In Jamaica Plain, we are fortunate to enjoy not just world-class green spaces, but also a lush and vibrant streetscape. Our public ways are the seams that bind our civic lives together: culture to culture, “1 percent” to “99 percent,” young to old. When an opportunity to rejuvenate a neglected part of our streetscape emerges, we should pursue it for the enjoyment of our entire community.

The flurry of new residential and commercial development in JP offers us several such opportunities.

The first involves the intersection of Heath Street and S. Huntington Avenue, which many view as JP’s northern border. Far from being a gateway, though, the intersection is a wide swath of pavement surrounding a small, poorly located and visually unappealing parking lot used by the VA hospital.

With the VA currently expanding parking elsewhere on their site, this lot could be replaced by a welcoming park. At the same time, the intersection could be reconfigured to make it easier for pedestrians to cross and saner for drivers and cyclists to navigate.

Adding a Hubway bike station near the park would extend Boston’s bike-sharing network into JP, helping to replace the now-discontinued weekend trolley service and offering VA medical staff an alternate way to commute to the medical area.
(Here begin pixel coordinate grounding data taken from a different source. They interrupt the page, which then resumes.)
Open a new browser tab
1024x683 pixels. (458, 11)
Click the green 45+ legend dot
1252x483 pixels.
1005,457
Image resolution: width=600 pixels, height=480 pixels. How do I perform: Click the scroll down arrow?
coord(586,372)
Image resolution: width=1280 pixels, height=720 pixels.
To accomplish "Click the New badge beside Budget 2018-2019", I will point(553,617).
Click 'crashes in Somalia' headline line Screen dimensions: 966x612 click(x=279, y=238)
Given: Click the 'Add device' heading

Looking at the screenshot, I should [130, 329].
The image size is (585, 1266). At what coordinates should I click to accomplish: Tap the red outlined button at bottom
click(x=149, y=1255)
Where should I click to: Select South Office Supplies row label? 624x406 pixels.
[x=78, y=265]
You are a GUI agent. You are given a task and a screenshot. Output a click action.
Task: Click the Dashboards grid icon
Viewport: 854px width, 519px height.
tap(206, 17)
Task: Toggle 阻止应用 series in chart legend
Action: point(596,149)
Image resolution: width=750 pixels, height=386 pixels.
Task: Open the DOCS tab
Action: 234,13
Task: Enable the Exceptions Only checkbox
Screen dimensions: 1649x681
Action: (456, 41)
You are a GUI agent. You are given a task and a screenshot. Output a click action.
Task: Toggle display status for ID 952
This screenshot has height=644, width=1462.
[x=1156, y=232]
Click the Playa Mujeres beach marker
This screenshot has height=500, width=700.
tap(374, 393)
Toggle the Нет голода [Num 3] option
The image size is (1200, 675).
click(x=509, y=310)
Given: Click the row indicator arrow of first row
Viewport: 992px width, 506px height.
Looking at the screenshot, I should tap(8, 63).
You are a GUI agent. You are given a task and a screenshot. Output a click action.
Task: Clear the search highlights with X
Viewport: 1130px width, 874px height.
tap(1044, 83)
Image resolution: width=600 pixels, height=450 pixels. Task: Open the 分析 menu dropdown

In the same general area, new residential units will soon replace institutional buildings along S. Huntington Avenue. New families will join their established neighbors in search of safe, convenient places to walk and play. The Hennigan School and Community Center is one such destination. Imagine how more welcoming the school could be, for students and visitors alike, with new landscaping and sidewalk improvements at its front entrance and rear parking lot. Even minor changes could help transform this part of Heath Street.

In the Hyde/Jackson Squares area, the Blessed Sacrament development is also moving forward. While differences of vision remain, the long-awaited animation of this site seems imminent.

Just across Centre Street, though, the public parking lot lies in disrepair. The long-missing sidewalk planter is a statement to years of neglect. Improvements as minor as new plantings or as major as a total reconstruction could help this well-worn space become safer and more pleasant for the benefit of those who surround it.

While neglect happens a day, then a month, then a year at a time, opportunities for improvement quickly come and go. The City of Boston has limited financial ability to act alone, but it can provide planning and coordination for enhancements through the City’s new Complete Streets efforts. New developers and large property owners should commit to the mutual benefit of integrating their projects with the neighborhood.

Finally, we as a community should challenge ourselves to look perennially at our everyday surroundings, then work inclusively to bring good new ideas to life. Countless men and women have walked JP’s streets before us. It is now our time to make this place be better, for all, than when we found it.